- [OBJECTIVE A]: From the listing, rewrite the stretch from the line containing "Task: Click info icon in タグ section" through the line containing "Looking at the screenshot, I should click(x=803, y=146)." as a JSON list of strings, one string per line, leaving out blank lines.

The University’s chief fundraiser Tamara E. Rogers ’74 said yesterday that though Harvard had already begun focusing fundraising efforts on current use money before the recession, market pressures gave these concerted efforts “extra impetus” and direction, most notably in the Faculty of Arts and Sciences.
FAS posted a 38 percent increase in unrestricted gift receipts available for immediate use—from $24 million to $33 million—over the past fiscal year ending June 30, 2009.
In contrast, fundraising levels across the University fell by 8 percent over the last year, a result Rogers attributed to the global economic crisis and described as “inevitably disappointing, but not surprising.”
Rogers said that she believed Harvard’s donor base understands the importance of flexible funds to support “critical priorities,” thereby rendering such a strategy sustainable in the long run.
“Our donors are sophisticated philanthropists,” Rogers said.
But some alumni may harbor an inherent suspicion of supplementing a pool of unrestricted University money—a “slush fund,” as Mark A. Hissey ’84 called it in an interview this spring.
“They want their money to go to things that they really cared about,” Hissey said, defending donor prerogative in the allocation of funds, even in the context of a donor base that viewed Harvard as “very responsible” with its use of resources.
In addition, a strategy that emphasizes unrestricted gifts may not have staying power in the long-run, philanthropy expert Kathleen D. McCarthy said, given that soliciting unrestricted or current use funds tends to be more difficult when the urgency of raising money to maintain core activities dissipates.
“It might be a harder thing to pitch when the economy improves,” said McCarthy, director at the CUNY Center for the Study of Philanthropy. “In flush times, you’re going to have more people who want to leave their own personal stamp on the gift.”

- [DATA EXCERPTS]:
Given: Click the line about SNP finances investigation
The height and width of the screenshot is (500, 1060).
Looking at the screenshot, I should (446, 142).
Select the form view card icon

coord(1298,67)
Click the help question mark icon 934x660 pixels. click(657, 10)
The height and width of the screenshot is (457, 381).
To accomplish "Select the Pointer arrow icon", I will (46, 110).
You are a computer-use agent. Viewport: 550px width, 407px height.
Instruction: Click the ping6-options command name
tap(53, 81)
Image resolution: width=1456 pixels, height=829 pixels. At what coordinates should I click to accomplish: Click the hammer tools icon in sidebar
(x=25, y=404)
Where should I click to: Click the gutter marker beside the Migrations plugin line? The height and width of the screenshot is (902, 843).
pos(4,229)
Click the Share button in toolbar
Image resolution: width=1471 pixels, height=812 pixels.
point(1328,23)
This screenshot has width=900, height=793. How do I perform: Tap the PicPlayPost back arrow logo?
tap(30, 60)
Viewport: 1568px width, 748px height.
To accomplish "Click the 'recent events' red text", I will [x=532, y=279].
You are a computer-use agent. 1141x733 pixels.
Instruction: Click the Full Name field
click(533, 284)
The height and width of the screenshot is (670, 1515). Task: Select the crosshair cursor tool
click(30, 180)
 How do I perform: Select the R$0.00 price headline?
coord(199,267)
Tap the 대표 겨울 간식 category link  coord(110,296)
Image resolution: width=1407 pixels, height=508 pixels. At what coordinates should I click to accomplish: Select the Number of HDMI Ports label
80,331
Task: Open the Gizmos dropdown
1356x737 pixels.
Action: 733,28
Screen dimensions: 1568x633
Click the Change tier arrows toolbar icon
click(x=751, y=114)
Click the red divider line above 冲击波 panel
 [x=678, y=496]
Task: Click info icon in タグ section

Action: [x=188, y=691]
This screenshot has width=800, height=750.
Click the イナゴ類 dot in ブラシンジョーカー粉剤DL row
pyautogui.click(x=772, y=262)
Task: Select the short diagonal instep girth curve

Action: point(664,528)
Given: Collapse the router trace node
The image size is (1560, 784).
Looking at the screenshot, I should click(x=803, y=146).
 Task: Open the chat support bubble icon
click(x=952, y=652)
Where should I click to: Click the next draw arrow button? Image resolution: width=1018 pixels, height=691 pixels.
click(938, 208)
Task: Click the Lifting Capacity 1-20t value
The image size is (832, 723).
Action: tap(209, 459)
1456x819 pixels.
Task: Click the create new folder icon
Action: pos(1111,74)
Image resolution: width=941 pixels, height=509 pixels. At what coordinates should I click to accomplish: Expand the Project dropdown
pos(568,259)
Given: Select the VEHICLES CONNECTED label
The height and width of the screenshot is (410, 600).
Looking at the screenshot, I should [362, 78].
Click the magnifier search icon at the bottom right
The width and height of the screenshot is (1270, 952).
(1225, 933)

- [OBJECTIVE B]: Does each statement agree with the article on Harvard fundraising? (i) Unrestricted gift receipts in the Faculty of Arts and Sciences went from $24 million to $33 million. (ii) Fundraising levels across the University rose by 8 percent over the last year. (iii) McCarthy is director at the CUNY Center for the Study of Philanthropy.

- [TASK SOLUTION A]:
[
  "Task: Click info icon in タグ section",
  "Action: [x=188, y=691]",
  "This screenshot has width=800, height=750.",
  "Click the イナゴ類 dot in ブラシンジョーカー粉剤DL row",
  "pyautogui.click(x=772, y=262)",
  "Task: Select the short diagonal instep girth curve",
  "Action: point(664,528)",
  "Given: Collapse the router trace node",
  "The image size is (1560, 784).",
  "Looking at the screenshot, I should click(x=803, y=146)."
]

- [TASK SOLUTION B]:
(i) Yes: "from $24 million to $33 million"
(ii) No: "fundraising levels across the University fell by 8 percent over the last year"
(iii) Yes: "director at the CUNY Center for the Study of Philanthropy"